* Aim of the exercise
Skipping any pictures, give all of the records below again exactly.

* Data extracts
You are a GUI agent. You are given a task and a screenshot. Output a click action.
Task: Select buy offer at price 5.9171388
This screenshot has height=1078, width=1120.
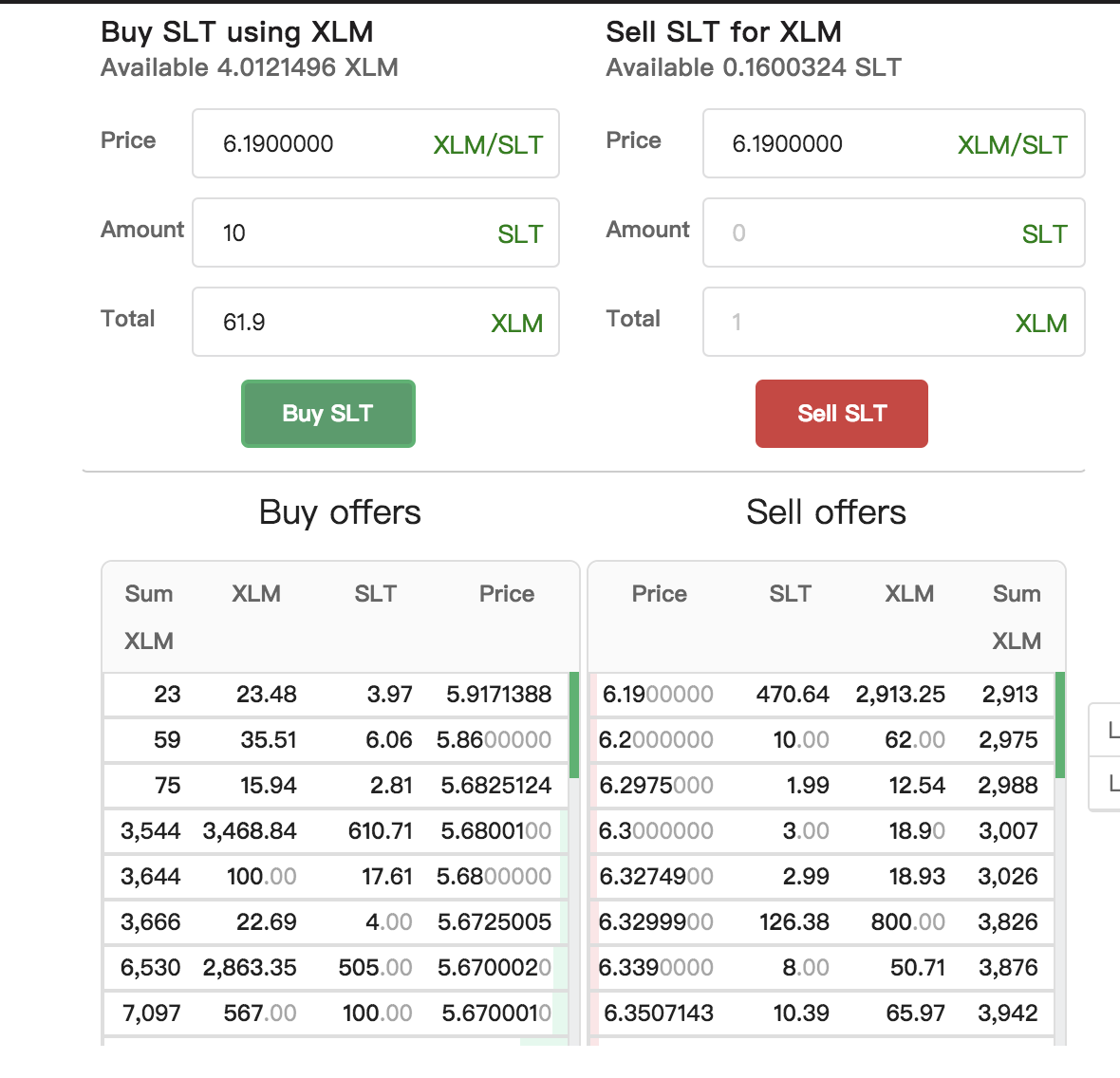(x=336, y=695)
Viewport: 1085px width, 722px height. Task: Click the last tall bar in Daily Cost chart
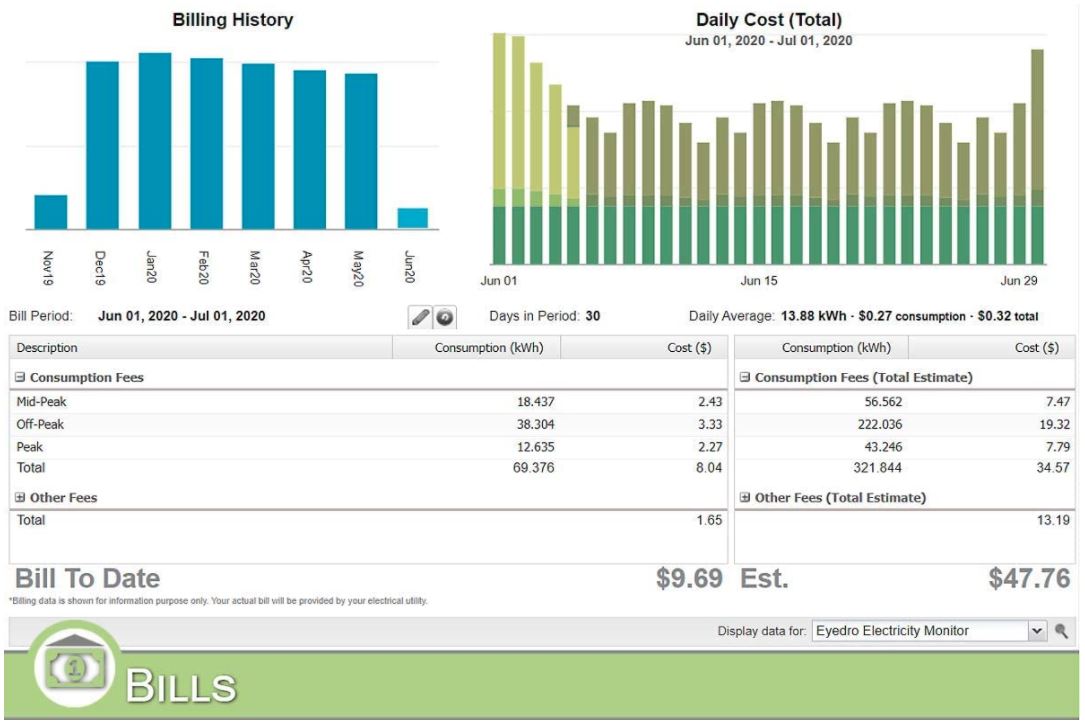tap(1037, 156)
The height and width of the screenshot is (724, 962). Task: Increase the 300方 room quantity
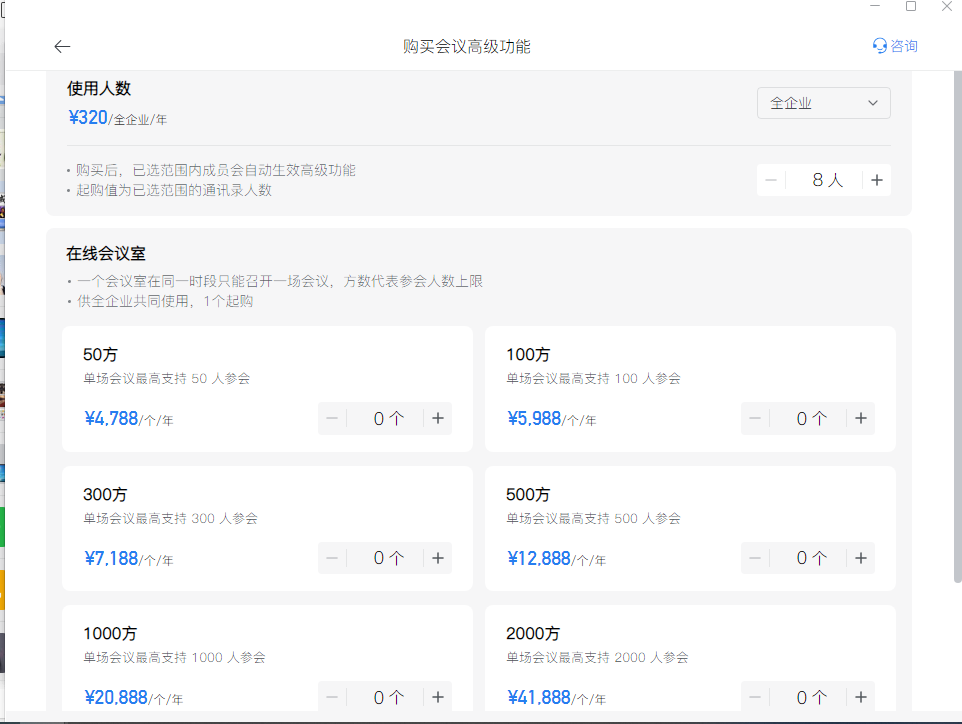437,558
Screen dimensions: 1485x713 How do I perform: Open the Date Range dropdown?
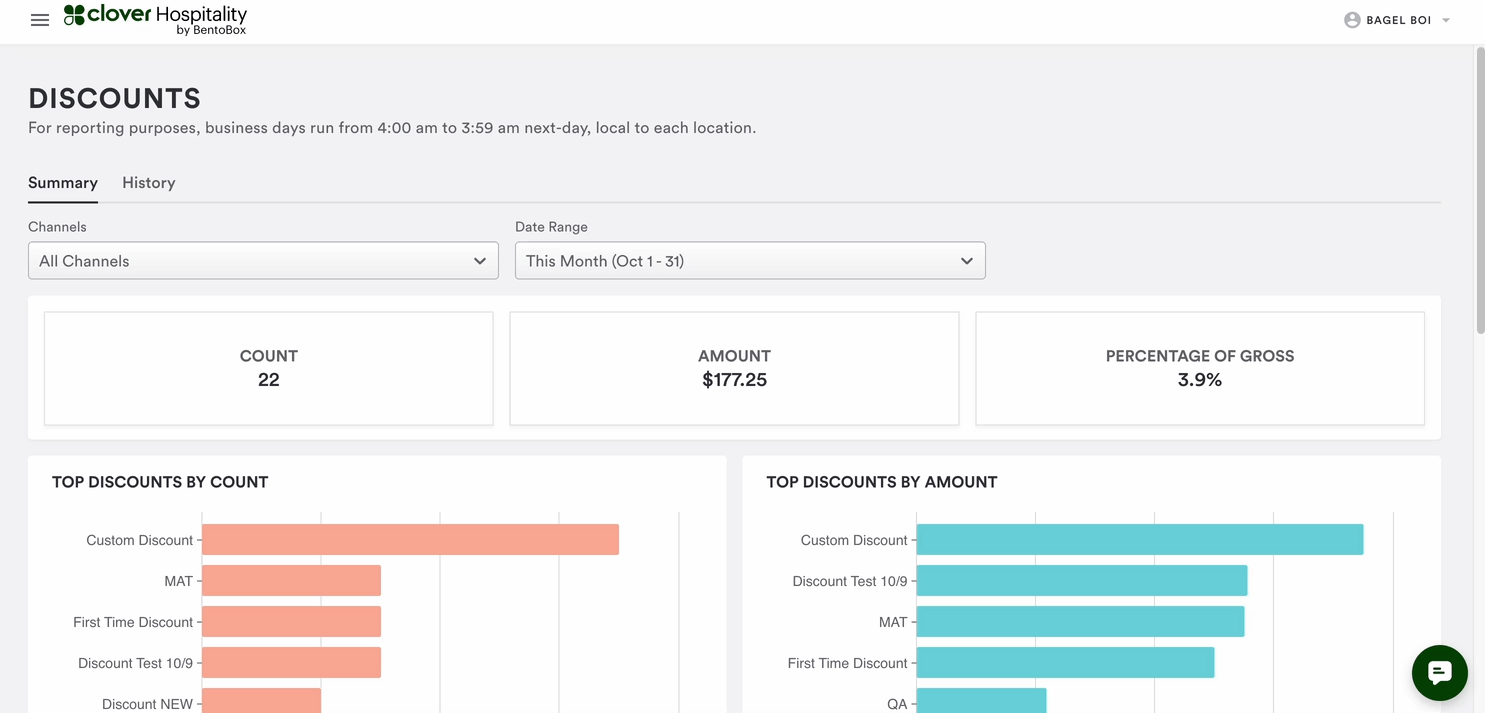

* Output below
You are a GUI agent. You are given a task and a screenshot. Output a click action.
Task: Select buy offer at price 5.9171388
This screenshot has height=1078, width=1120.
(x=336, y=695)
Viewport: 1085px width, 722px height. Task: Click the last tall bar in Daily Cost chart
tap(1037, 156)
The height and width of the screenshot is (724, 962). Task: Increase the 300方 room quantity
437,558
Screen dimensions: 1485x713 How do I perform: Open the Date Range dropdown?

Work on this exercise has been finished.